Laurent Jacques reminded of this excellent comparison study between different compressive sensing architectures and traditional coded aperture featured in Compressive Optical Imaging: Architectures and Algorithms by Roummel F. Marcia, Rebecca M. Willett, and Zachary T. Harmany
I like the challenge section at the very end:
....First, directly implementing CS theory by collecting a series of independent pseudorandom projections of a scene requires either (a) a very large physical system or (b) observations collected sequentially over time. This latter approach is successfully used, for instance, in the Rice Single Pixel Camera. Alternative snapshot architectures (which capture all observations simultaneously) with a compact form factor include coded aperture techniques. These approaches impose structure upon the pseudorandom projections, most notably by limiting their independence. As a result, the number of measurements required to accurately recover an image is higher with snapshot coded aperture systems.A second key challenge relates to the nonnegativity of image intensities and measurements which can be collected by linear optical systems. Much of the theoretical literature on CS allows for negative measurements and does not consider nonnegativity during the reconstruction process. In this chapter we have shown that (a) explicitly incorporating nonnegativity constraints can improve reconstruction accuracy and (b) pre-processing observations to account for nonnegative sensing matrices improves reconstruction performance because of central assumptions underlying some fast CS algorithms. However, one important open question is whether novel approaches based on nonlinear optics can successfully circumvent these positivity constraints to improve performance.

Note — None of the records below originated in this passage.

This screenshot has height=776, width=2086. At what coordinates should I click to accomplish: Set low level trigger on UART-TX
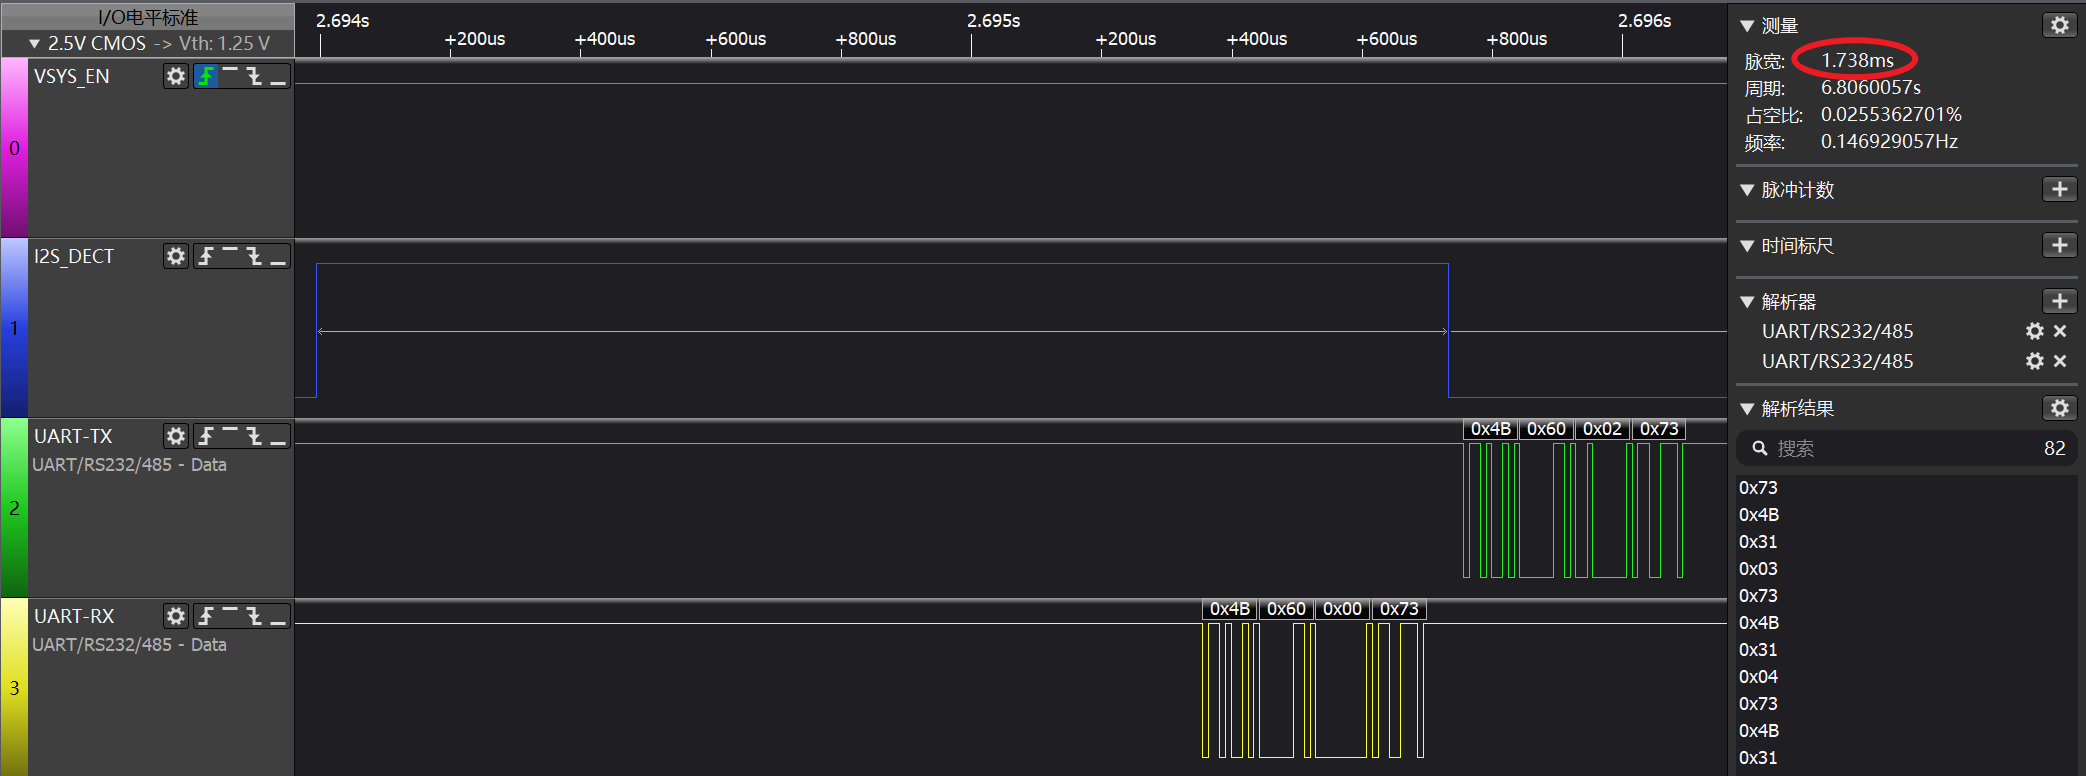(279, 436)
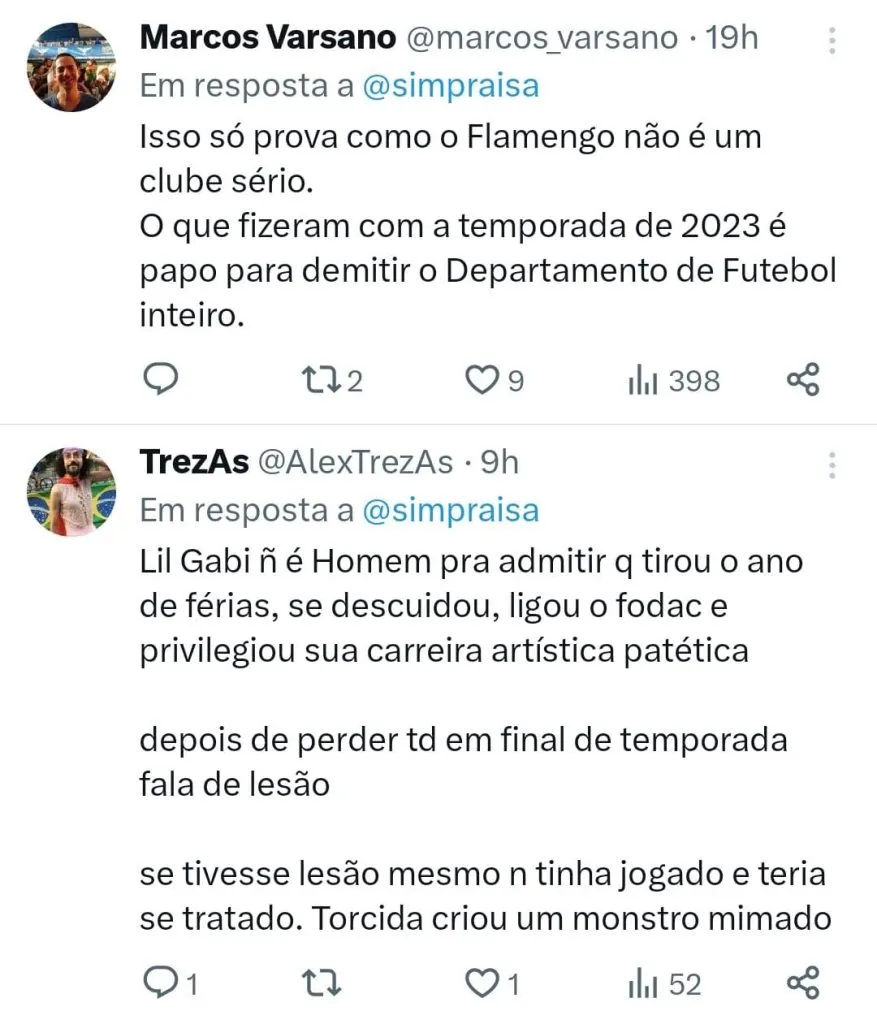
Task: Open more options on Marcos Varsano's tweet
Action: coord(832,40)
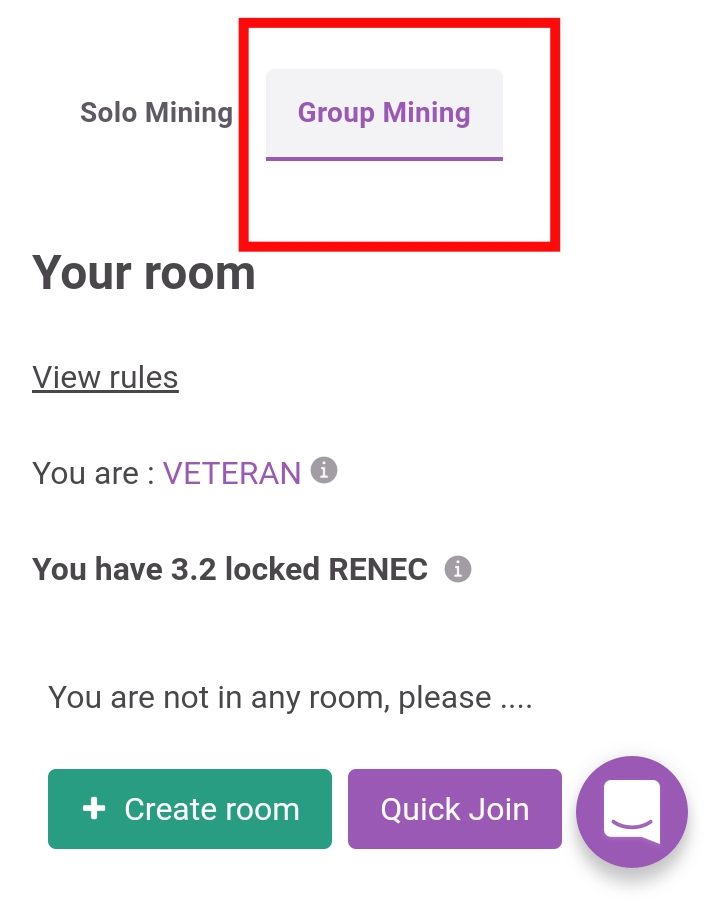Tap the white smile chat icon
This screenshot has width=720, height=901.
tap(631, 810)
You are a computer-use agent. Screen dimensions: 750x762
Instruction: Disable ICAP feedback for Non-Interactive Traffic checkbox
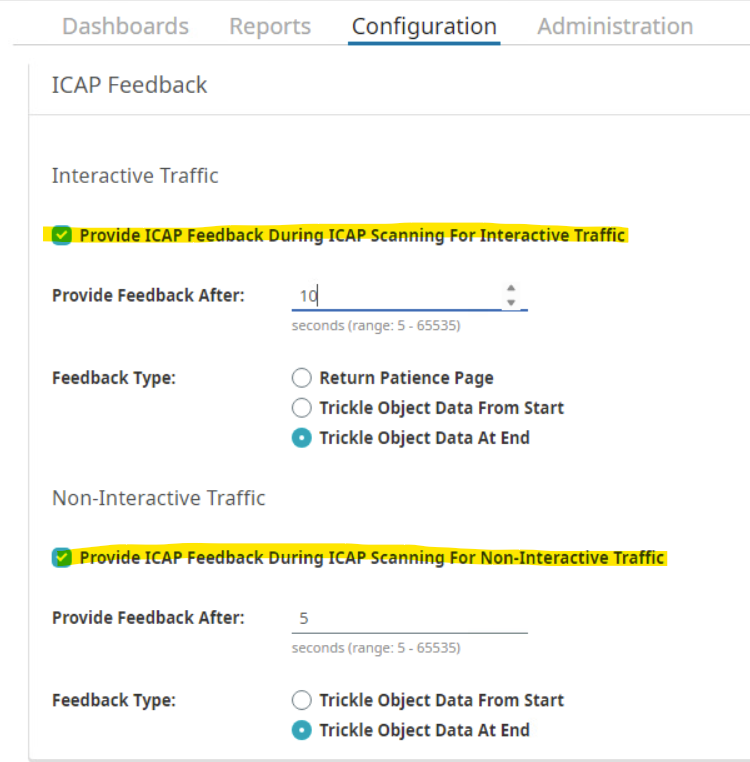point(62,558)
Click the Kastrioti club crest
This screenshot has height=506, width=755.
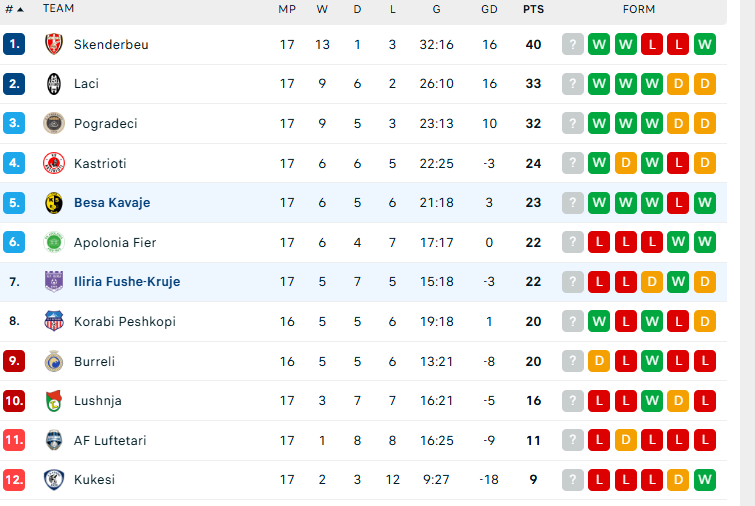point(54,163)
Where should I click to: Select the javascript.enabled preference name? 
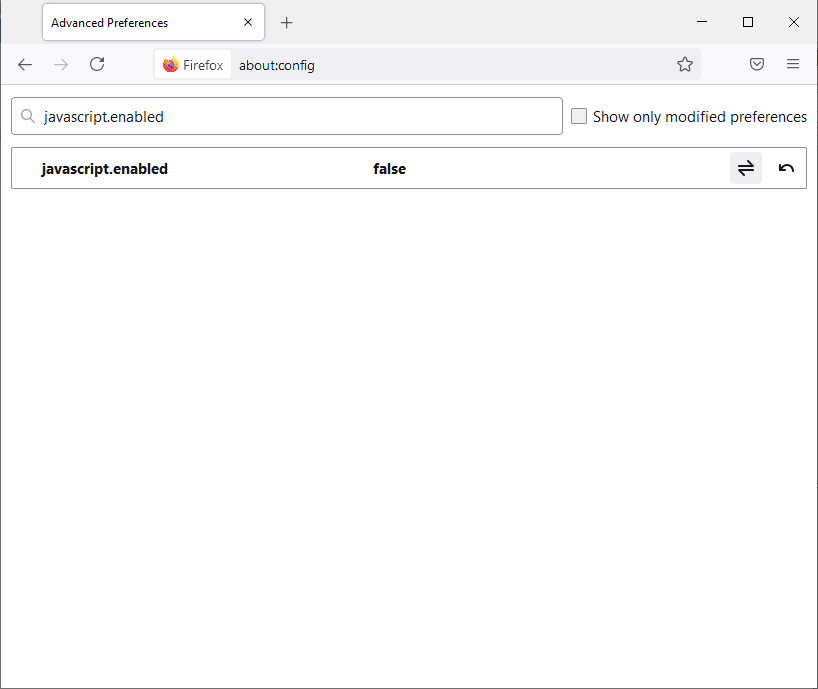coord(105,169)
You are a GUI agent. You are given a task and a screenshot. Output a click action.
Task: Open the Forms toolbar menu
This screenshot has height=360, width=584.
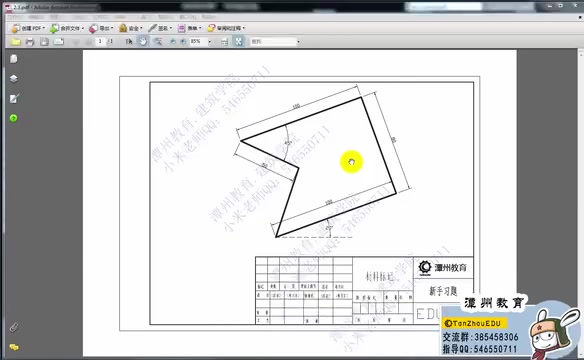189,28
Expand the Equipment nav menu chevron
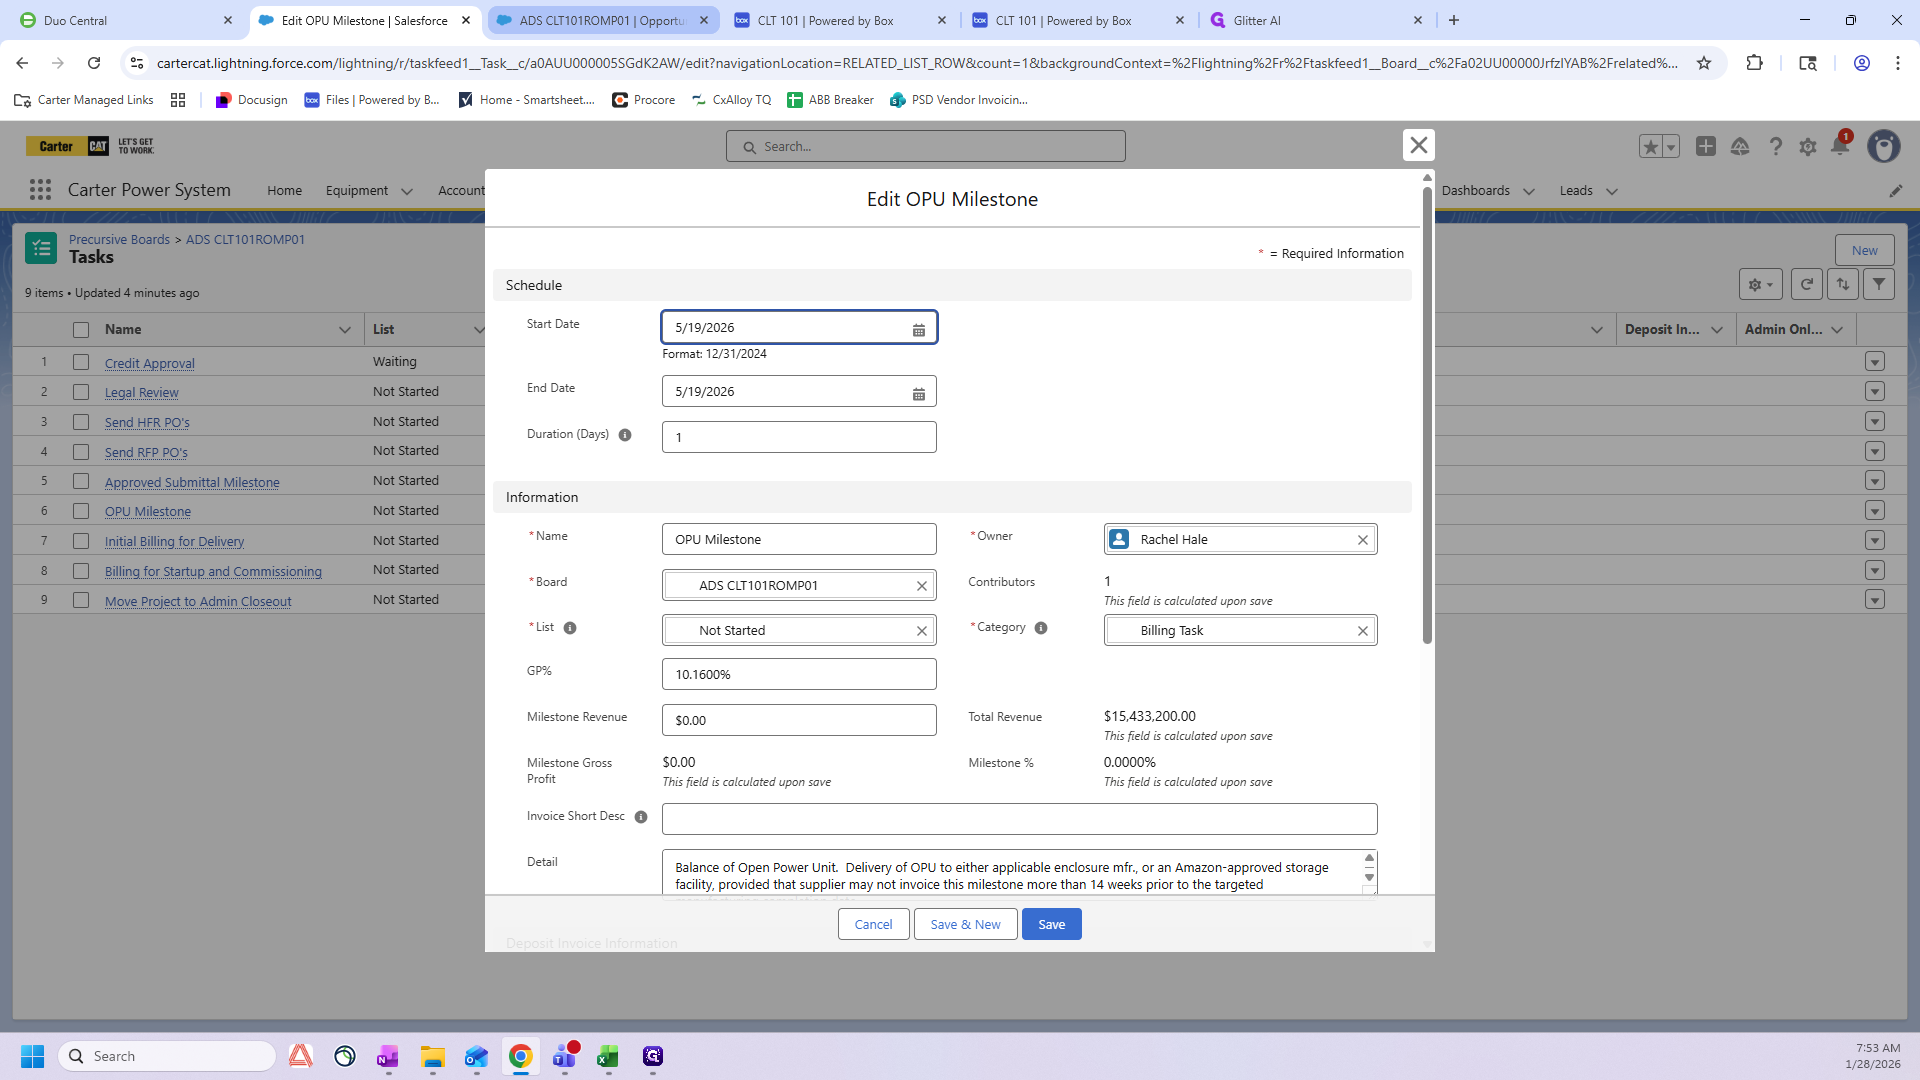This screenshot has height=1080, width=1920. 407,191
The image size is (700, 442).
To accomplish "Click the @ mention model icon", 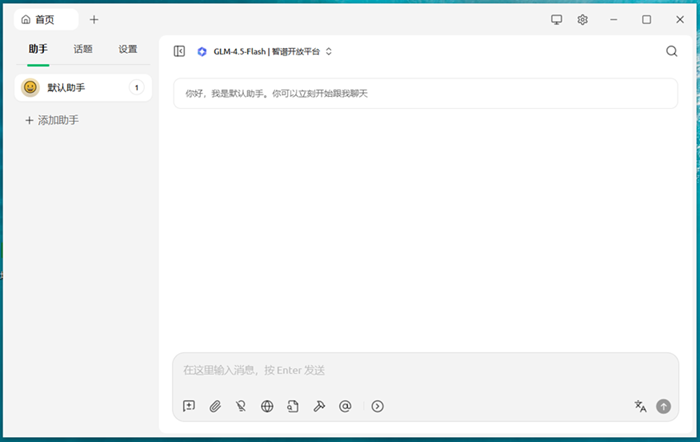I will (345, 406).
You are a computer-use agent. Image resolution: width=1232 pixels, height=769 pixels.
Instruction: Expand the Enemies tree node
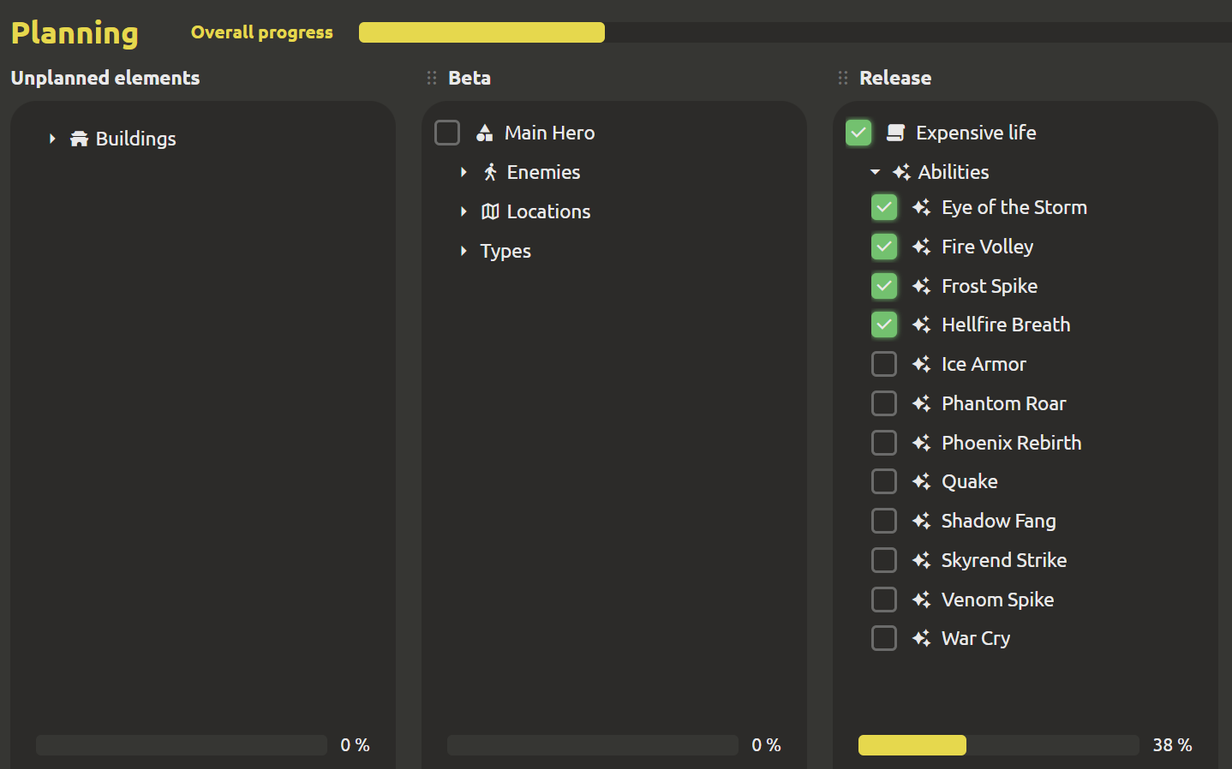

I added the links to the text for a rapid connection to the example given. But the item that I have found to be most interesting because it does not seem to be a very active area of research is the following statement on the fill factor of the coded aperture:
The coded aperture work discussed earlier is focused on developing a coded aperture system with a ﬁll factor of 50%; i.e., 50% of the positions in the coded mask were opaque, and the remainder allowed light through to the detector. In low-light settings, this high ﬁll factor is desirable because it allows a signiﬁcant proportion of the light through to the detector and “wastes” very few photons. This approach is particularly effective when the scene is sparse in the canonical or pixel basis (e.g., faint stars against a dark sky). However, when the scene is sparse in some other basis, such as a wavelet basis, and not sparse in the pixel basis, a large ﬁll factor can cause signiﬁcant noise challenges. These challenges are described from a theoretical perspective in . Intuitively, consider that when the ﬁll factor is close to 50%, most of the coded aperture measurements will have the same average intensity plus a small ﬂuctuation, and the photon noise level will scale with this average intensity. As a result, in low light settings the noise will overwhelm the small ﬂuctuations which are critical to accurate reconstruction unless the scene is sparse in the pixel basis and the average intensity per pixel is low. These challenges can be mitigated somewhat by using smaller ﬁll factors, but in general limit the utility of any linear optical CS architecture for very low-intensity images which are not sparse in the canonical basis 
Is this calling for a third way of mixing light rays ? does this call for sparse measurement matrices ? And there are many important questions to be asnwered thanks to Roummel Marcia, Rebecca Willett, and Zachary Harmany.
David San Segundo let me know of a similar paper but a different paper entitled compressice sensing for practical optical imaging systems: a tutorial.
It talks about different technology implementation but also makes a good reference to the Donoho-Tanner phase transition, which in a tutorial dedicated to hardware is good news! Thanks David!